### [Records from a collection]

··········

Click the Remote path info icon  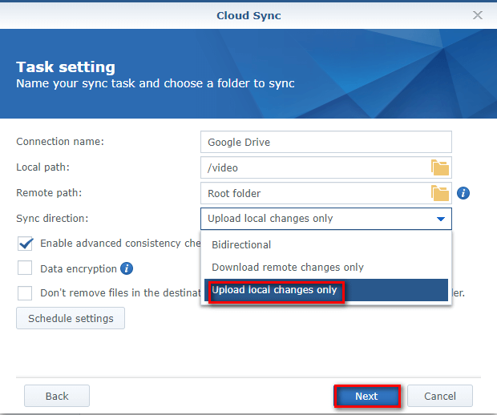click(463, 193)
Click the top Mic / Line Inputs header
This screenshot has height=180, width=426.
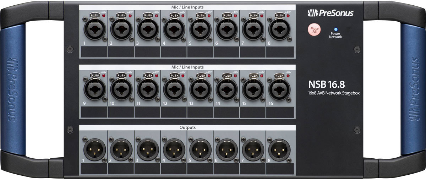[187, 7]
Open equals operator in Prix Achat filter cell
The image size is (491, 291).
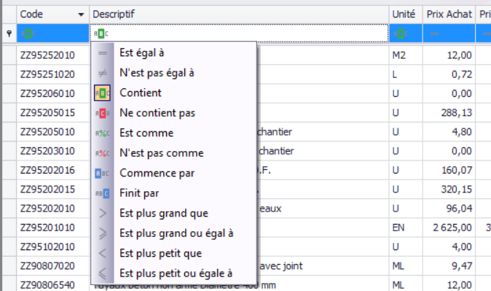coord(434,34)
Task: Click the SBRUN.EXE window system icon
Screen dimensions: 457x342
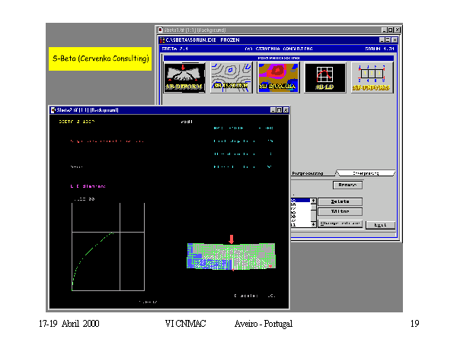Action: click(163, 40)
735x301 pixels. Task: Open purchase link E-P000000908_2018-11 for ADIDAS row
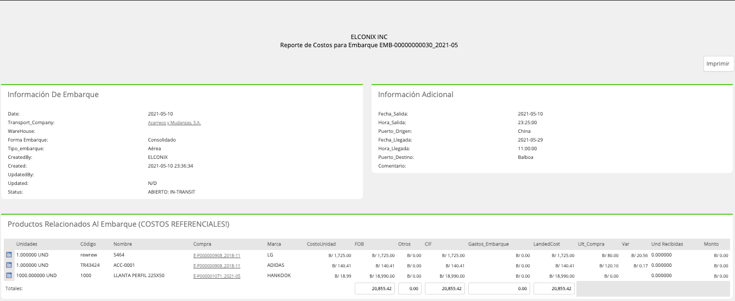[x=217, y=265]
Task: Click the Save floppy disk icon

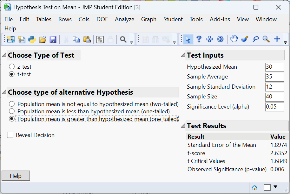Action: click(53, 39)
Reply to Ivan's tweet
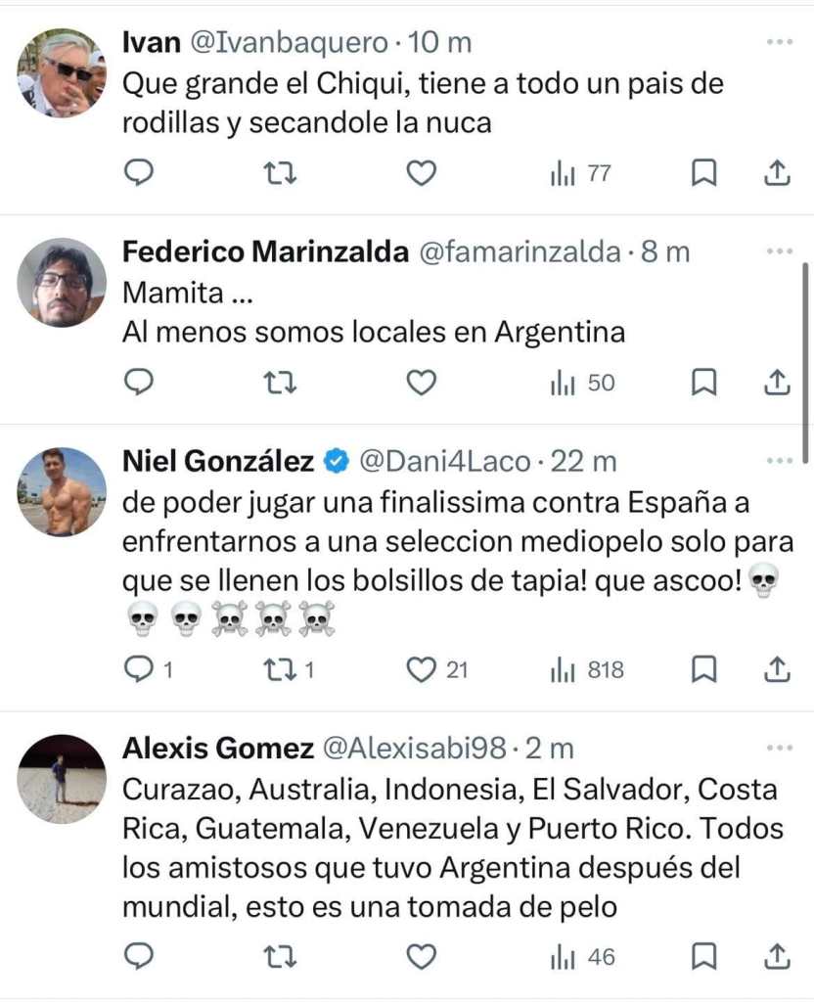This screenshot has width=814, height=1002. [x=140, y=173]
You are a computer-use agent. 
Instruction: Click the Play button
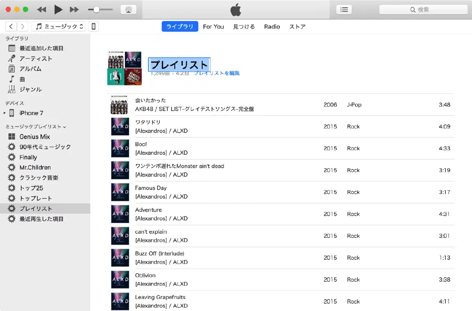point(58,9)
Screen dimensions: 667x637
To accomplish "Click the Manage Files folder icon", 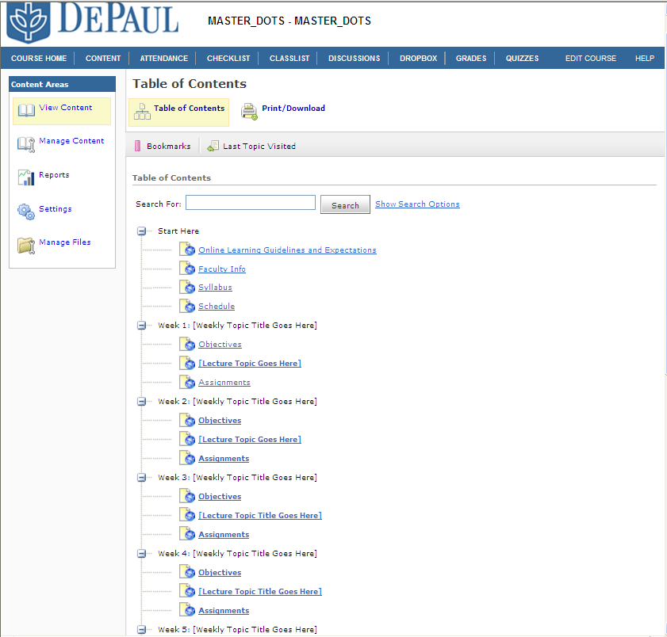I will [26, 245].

··········

### [Work order]
Copy only the lines above from the one containing "735x301 pixels. Task: Open" through the one containing "Screen dimensions: 667x637", both included. Leave out the pictures.

### [Result for this task]
735x301 pixels. Task: Open purchase link E-P000000908_2018-11 for ADIDAS row
[x=217, y=265]
Task: Click the Save floppy disk icon

Action: click(53, 39)
Reply to Ivan's tweet
This screenshot has width=814, height=1002. [x=140, y=173]
You are a computer-use agent. 
Instruction: Click the Play button
point(58,9)
Screen dimensions: 667x637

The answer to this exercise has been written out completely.